# Shipping to canada-need help



## thaerin (Dec 12, 2004)

Hola, 
I'd like to send some java moss up to fraynes1 in Canada. I've been looking at USPS, UPS and FedEx to see how much shipping costs. Any suggestions on which to use?
And what do I need to do for customs and such? Any paperwork?
I be clueless as to what I need to do. Any help would be great.
Thanks!


----------



## gnatster (Mar 6, 2004)

I've shipped to Canada a few times always using the USPS Global Priority service. Some of the tricks to help it make it over in fine shape. Never send a lot of plants, only what fits comfortably in a Global Priority envelope. When filling out Customs forms always give a value of $0 and that it is a gift. This saves the receiver GST and possibly PST depending on location. Be prepared to lose the shipment, it happens, I've had about an 80% success rate.
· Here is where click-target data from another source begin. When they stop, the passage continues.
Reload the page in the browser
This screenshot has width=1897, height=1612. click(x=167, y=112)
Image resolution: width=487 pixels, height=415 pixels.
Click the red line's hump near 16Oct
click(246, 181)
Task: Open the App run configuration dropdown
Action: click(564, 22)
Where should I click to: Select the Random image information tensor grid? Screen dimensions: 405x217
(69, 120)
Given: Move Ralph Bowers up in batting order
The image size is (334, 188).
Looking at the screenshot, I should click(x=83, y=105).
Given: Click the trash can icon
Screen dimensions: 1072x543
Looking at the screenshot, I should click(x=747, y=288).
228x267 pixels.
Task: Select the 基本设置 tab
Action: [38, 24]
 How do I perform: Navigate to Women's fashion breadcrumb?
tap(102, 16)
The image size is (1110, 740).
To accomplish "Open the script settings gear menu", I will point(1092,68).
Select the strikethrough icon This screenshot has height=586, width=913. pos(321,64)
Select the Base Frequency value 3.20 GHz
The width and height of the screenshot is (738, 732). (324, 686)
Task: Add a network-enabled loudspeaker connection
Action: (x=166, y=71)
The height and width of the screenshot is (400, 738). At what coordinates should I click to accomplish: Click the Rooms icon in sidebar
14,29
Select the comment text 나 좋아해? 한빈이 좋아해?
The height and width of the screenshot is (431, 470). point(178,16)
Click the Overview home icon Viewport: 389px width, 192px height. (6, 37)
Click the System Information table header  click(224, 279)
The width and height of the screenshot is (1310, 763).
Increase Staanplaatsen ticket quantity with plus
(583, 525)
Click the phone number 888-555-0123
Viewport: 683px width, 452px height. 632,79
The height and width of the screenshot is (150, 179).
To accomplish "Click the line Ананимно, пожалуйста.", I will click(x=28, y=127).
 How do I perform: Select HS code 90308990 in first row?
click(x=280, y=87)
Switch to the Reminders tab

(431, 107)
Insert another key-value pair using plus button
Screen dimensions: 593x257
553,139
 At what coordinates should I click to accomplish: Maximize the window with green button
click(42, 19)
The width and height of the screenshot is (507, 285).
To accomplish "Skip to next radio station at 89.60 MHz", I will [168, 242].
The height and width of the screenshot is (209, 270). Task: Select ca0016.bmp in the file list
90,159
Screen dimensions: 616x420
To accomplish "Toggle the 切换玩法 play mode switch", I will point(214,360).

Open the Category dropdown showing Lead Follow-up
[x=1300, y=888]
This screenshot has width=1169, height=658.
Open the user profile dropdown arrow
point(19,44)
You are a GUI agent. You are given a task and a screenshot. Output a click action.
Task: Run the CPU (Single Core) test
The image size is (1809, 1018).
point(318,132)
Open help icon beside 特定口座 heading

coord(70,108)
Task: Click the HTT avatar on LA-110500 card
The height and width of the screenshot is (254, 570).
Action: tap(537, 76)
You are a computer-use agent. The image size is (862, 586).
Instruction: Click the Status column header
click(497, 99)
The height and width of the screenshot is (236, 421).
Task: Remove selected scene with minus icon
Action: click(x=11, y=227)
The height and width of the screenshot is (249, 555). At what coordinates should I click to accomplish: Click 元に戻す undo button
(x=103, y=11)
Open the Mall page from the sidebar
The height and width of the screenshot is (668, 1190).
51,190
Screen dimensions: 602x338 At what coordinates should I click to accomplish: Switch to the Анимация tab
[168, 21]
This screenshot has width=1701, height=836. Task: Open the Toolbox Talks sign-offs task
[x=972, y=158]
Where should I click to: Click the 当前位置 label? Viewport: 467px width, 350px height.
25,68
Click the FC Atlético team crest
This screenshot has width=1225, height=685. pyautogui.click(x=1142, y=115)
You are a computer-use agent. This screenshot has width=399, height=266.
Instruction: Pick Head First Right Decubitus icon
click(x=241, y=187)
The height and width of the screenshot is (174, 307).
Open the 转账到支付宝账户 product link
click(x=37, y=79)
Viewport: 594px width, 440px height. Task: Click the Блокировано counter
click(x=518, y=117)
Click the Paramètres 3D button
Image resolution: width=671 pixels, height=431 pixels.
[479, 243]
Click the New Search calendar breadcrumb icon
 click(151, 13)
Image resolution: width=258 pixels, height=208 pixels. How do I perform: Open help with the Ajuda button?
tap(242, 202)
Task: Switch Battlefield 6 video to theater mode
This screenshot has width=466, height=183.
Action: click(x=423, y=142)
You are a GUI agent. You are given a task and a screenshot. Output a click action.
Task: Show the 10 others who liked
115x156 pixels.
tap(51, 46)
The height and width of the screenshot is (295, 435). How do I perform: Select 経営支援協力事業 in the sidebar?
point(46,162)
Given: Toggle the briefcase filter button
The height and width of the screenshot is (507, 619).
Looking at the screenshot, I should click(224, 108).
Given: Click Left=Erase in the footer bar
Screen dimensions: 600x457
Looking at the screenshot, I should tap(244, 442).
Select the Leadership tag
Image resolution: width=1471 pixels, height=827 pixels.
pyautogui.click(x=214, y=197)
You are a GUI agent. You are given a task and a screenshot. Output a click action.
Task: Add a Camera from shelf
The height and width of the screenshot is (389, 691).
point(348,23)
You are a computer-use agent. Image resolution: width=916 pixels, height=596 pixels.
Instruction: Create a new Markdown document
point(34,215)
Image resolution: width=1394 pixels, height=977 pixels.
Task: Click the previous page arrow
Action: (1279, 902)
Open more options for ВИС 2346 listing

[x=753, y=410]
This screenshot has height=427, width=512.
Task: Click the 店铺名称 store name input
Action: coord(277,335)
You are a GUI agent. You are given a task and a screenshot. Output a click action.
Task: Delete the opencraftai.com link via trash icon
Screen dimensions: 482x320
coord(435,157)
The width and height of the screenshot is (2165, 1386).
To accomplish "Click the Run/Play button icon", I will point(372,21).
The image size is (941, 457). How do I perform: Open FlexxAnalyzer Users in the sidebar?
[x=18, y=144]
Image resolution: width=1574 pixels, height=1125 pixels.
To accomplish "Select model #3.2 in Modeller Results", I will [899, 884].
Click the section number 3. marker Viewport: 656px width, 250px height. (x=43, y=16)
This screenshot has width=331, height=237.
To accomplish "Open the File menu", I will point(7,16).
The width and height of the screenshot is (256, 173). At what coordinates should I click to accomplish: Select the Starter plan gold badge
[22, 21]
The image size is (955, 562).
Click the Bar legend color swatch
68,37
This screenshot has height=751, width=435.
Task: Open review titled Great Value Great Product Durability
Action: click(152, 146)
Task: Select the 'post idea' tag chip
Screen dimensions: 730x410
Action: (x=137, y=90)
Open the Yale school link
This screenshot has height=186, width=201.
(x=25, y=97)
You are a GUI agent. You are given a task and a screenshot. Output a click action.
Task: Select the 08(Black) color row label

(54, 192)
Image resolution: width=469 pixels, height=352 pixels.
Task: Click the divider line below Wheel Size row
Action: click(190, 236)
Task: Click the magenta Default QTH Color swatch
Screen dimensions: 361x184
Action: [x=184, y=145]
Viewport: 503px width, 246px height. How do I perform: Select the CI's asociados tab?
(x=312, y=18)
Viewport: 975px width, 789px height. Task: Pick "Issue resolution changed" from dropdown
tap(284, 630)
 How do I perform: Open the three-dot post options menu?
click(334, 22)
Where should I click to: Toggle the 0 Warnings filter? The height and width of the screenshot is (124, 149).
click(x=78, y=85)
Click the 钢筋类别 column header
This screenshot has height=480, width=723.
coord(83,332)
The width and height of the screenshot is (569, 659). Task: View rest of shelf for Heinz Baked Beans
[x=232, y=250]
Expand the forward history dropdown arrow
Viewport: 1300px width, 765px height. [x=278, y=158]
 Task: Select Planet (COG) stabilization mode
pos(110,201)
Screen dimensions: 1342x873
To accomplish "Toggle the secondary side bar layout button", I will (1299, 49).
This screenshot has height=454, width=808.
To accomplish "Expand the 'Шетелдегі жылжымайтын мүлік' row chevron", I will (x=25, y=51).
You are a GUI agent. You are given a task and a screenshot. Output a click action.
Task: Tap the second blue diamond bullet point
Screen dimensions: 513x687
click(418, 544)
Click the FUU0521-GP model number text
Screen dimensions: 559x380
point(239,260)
Be prepared for a shipment to be held up by Customs so pack accordingly and don't send poor shippers. One can send a package across the US in 2 days, but I've seen Chicago to Toronto take 6 days. When dealing cross border you run into holdups with Customs and Canada Post. 

Bottom Line....

There is no way to guarantee a shipment to Canada, be sure both parities are aware of this beforehand.


----------



## dennis (Mar 1, 2004)

For mosses though, I believe a padded envelope for mailing CDs and the like would be fine. A week in the mail will not hurt it if it is in a layer of papertowel and sealed in a baggie. Most of the unusual moss in the US came here that way originally form Singapore/Japan. It can be frozen and in the dark for a week or more and come right back in the aquarium.


----------



## thaerin (Dec 12, 2004)

Thanks guys! 

I would think Java moss can stand the extra time. Its usually impossible to kill.


----------